What is the Significance of the Puzzle?
Molly’s old puzzle, which lies incomplete in the garage, was left there by her after she disappeared from her house following a failed stint at rehab. She says that she hates the puzzle and connects it to her days spent in torturous withdrawal and boredom. At the end of the movie, four months after she begins her treatment, we see Molly sitting across from the completed puzzle, where Deb comes to join her.
It seems very symbolic that Molly, now a changed person, has managed to complete the puzzle that she never could during her addiction days. This is a clear signal that Molly has turned a corner, and this time around, her conviction to get clean is much stronger. Even Deb mentions that this time, things are different. The very distinctly missing piece in the middle of the puzzle that Deb briefly touches is a nod towards the dark chapter in Molly’s (and her family’s) life that will nevertheless be a part of the beautiful completed picture.
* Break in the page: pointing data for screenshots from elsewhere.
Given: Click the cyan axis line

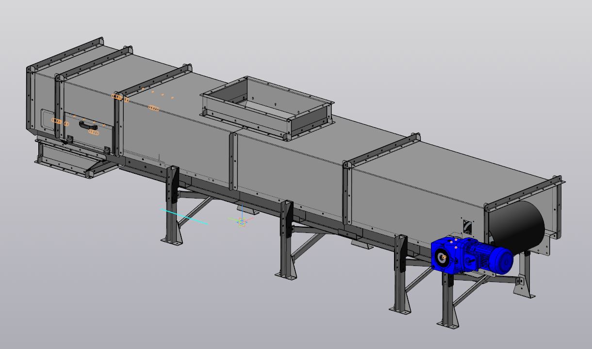Looking at the screenshot, I should (x=184, y=217).
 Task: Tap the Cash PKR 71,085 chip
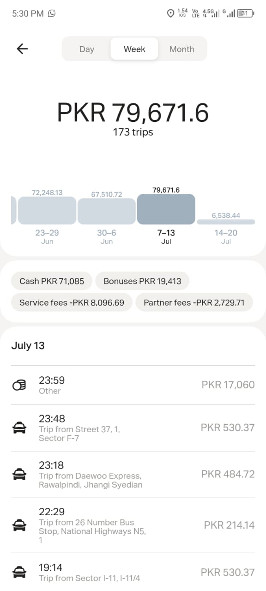pyautogui.click(x=52, y=281)
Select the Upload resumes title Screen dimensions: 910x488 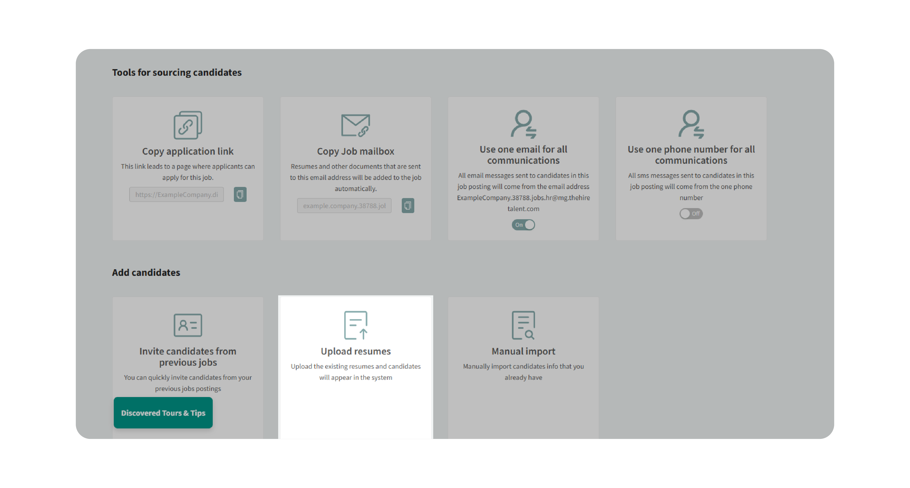tap(355, 351)
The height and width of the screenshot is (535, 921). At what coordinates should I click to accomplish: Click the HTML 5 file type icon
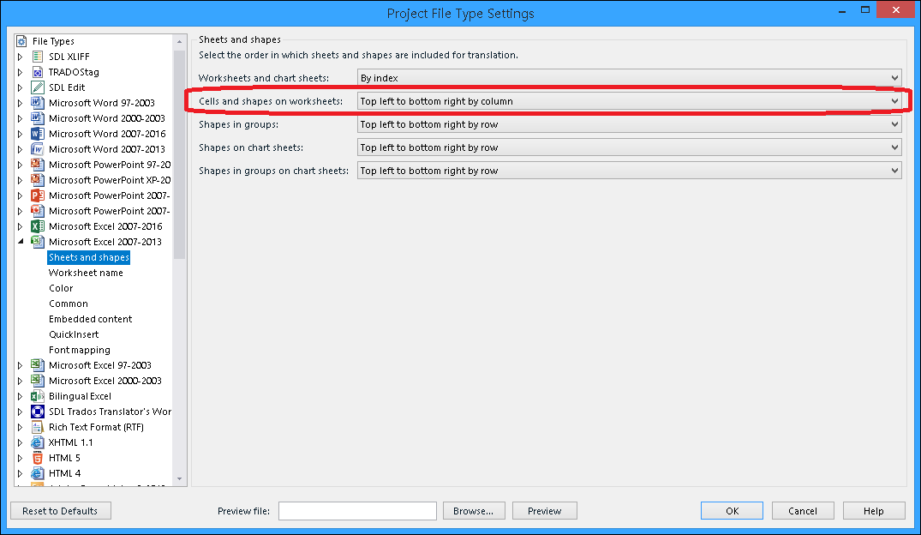[x=37, y=458]
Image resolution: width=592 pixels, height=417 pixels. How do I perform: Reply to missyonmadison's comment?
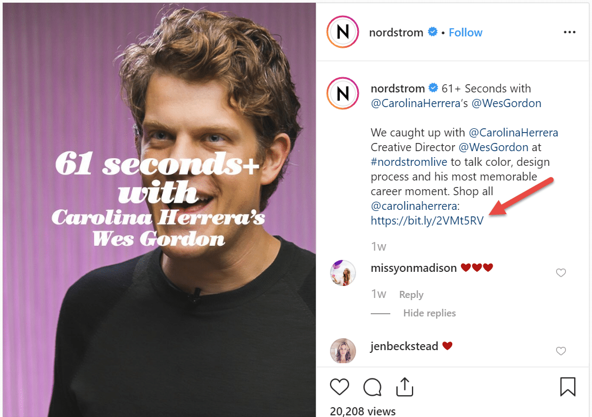tap(411, 295)
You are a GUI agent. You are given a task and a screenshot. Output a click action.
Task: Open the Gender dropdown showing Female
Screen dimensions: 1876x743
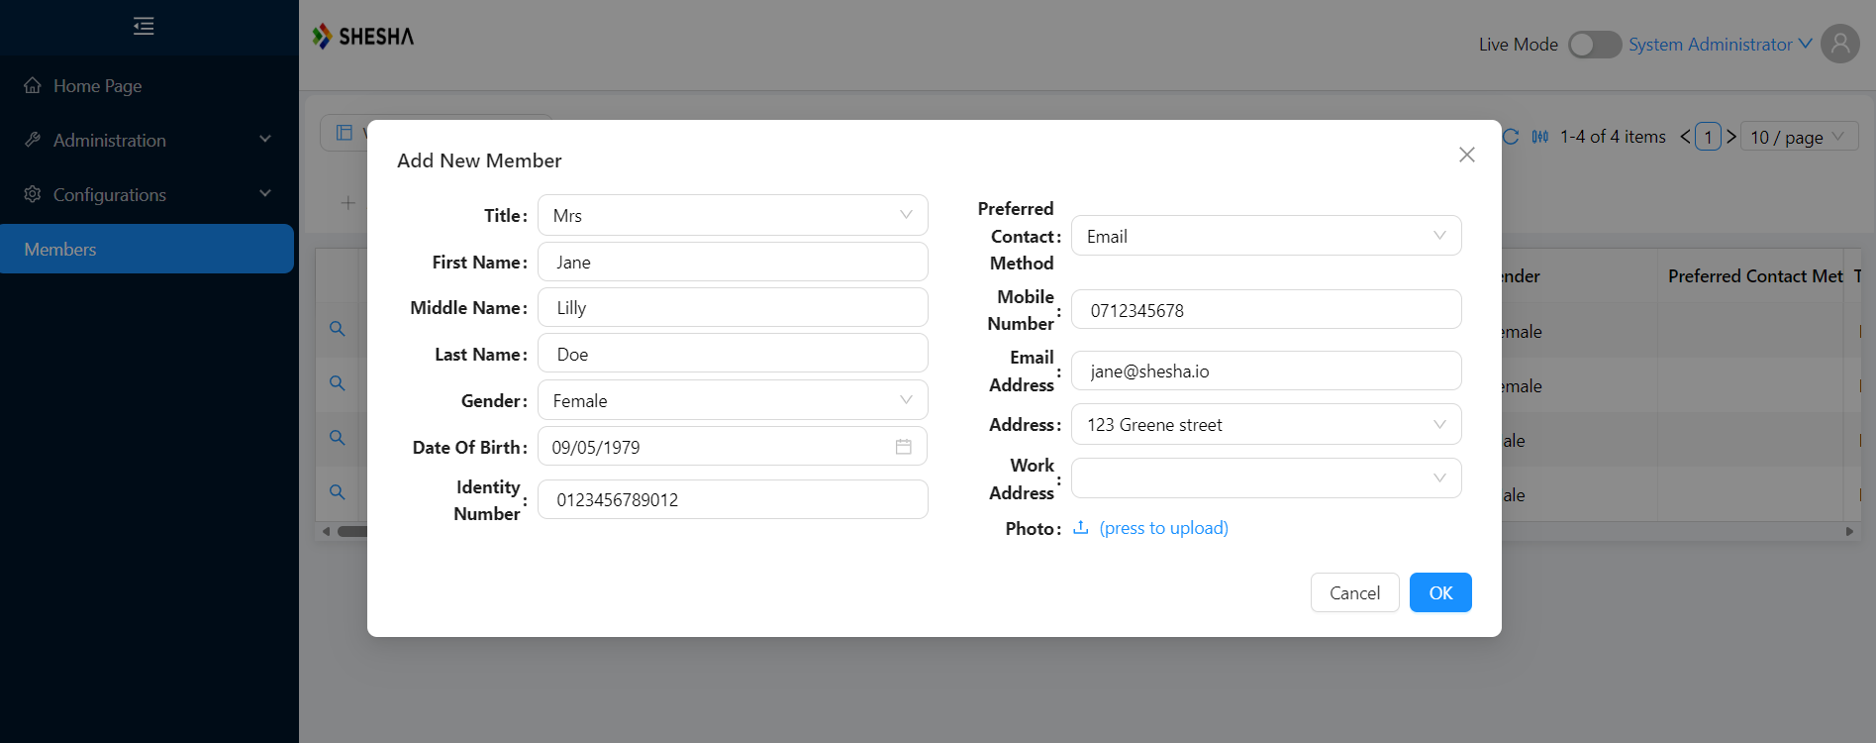pos(733,400)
The puzzle, hence, is a powerful metaphor for Molly’s life with respect to her addiction. Most significantly, in the closing scene of the film, Molly and Deb begin to disassemble the puzzle, with the recovering daughter specifically mixing up the pieces, intending to start making it again. Apart from continuing the metaphor of life being a puzzle, with many pieces and a missing piece signifying addiction, Molly and her mother starting on the puzzle together is also very telling.
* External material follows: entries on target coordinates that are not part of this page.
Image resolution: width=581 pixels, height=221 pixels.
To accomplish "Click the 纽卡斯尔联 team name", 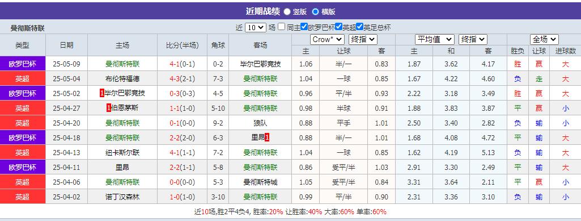I will [122, 152].
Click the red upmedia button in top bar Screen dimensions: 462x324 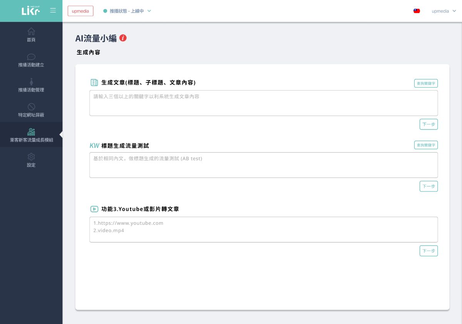(80, 11)
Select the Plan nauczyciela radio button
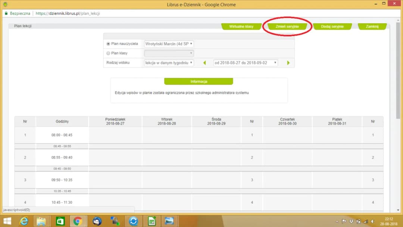The width and height of the screenshot is (403, 227). 108,44
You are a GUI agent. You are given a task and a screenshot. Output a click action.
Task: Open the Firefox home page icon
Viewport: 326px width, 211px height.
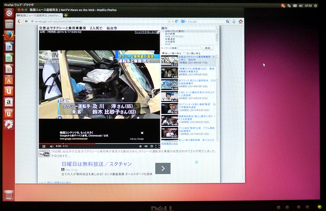241,21
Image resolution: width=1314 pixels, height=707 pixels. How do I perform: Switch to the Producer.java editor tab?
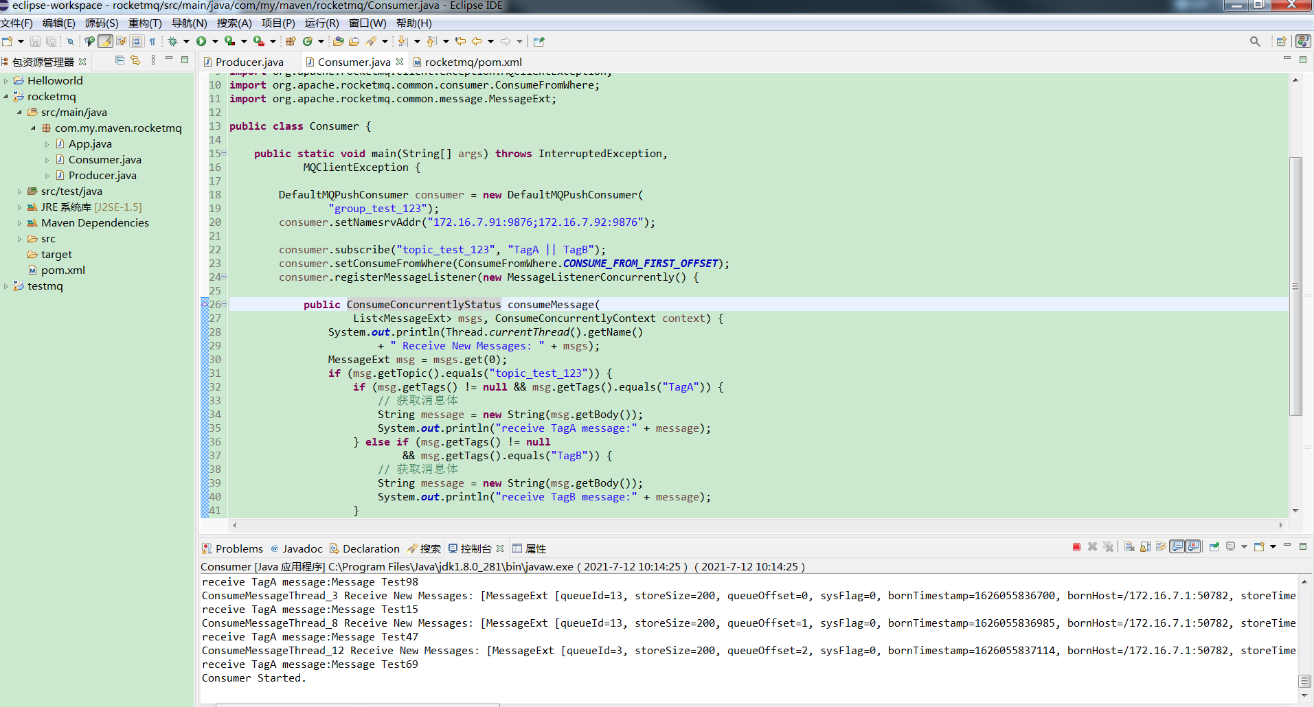(249, 62)
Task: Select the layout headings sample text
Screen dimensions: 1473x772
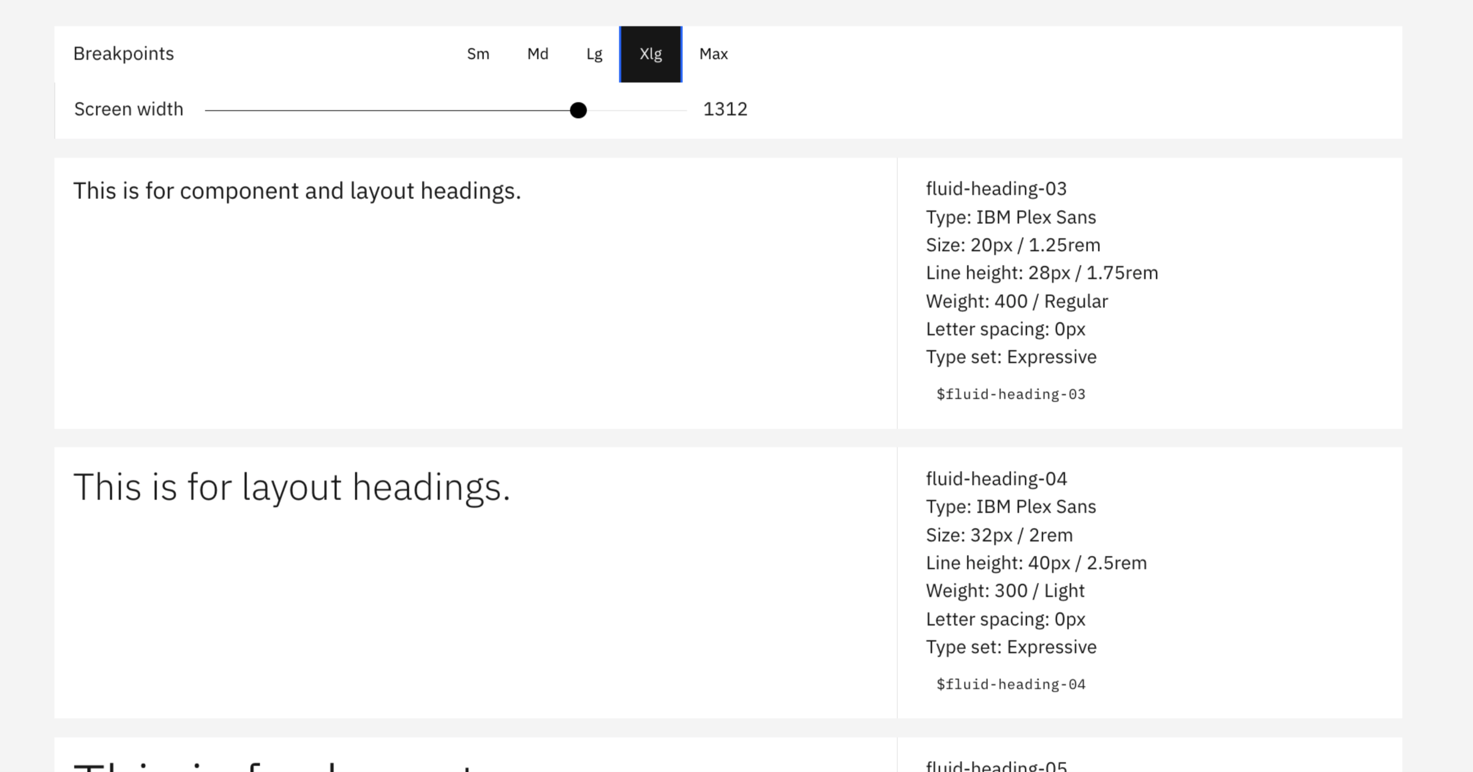Action: 293,486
A big factor in Molly’s addiction was the absence of her mother during her teenage years. Similarly, during her days of addiction, Molly had attempted to make the puzzle alone and never completed it. Now, seeing Deb and Molly with the puzzle together symbolizes how not just Molly but even Deb wants to start afresh and, this time around, be there for her daughter as she creates a life for herself. Hence, with its signature less-is-more storytelling style, the movie informs us of Molly’s present state and her shared future with her mother through a simple puzzle in the garage.
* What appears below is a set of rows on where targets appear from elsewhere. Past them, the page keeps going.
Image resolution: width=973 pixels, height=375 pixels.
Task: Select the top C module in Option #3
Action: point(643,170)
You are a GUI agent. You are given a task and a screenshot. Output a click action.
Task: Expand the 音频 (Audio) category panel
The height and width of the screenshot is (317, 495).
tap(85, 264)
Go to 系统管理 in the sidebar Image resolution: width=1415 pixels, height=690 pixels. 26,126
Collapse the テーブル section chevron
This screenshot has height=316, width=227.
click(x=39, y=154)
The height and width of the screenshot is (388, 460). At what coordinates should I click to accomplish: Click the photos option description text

Why Does Deb Blame Doctors for Molly’s Addiction?
On multiple occasions, Deb blames medical professionals for her daughter’s addiction. In her most detailed tirade against them, she explains how Molly suffered from a sprained knee when she was 17, which resulted in her being prescribed 75 tablets of Oxycodone, an opioid painkiller more commonly referred to by its brand name OxyContin. Deb then goes on to say that Molly was never denied a prescription, meaning that her teenage daughter was given access to a supply of highly addictive pharmaceutical drugs that eventually led to her getting addicted to illegal drugs.
Various other issues, like Molly’s crushing anxiety and her mother’s abandonment of her, are recognized as contributing factors to her long-standing addiction. However, at the forefront is the portrayal of Molly (and her mother) as victims of the opioid epidemic. This is further reinforced when Molly mentions that Sean is looking for painkillers due to an apparent back injury and soon after, whilst talking about her bender, confirms that he uses drugs as well. Hence, ‘Four Good Days’ makes a very clear connection between the irresponsible proliferation of opioid painkillers by the medical industry and Molly’s plight, which is vehemently expressed by Deb.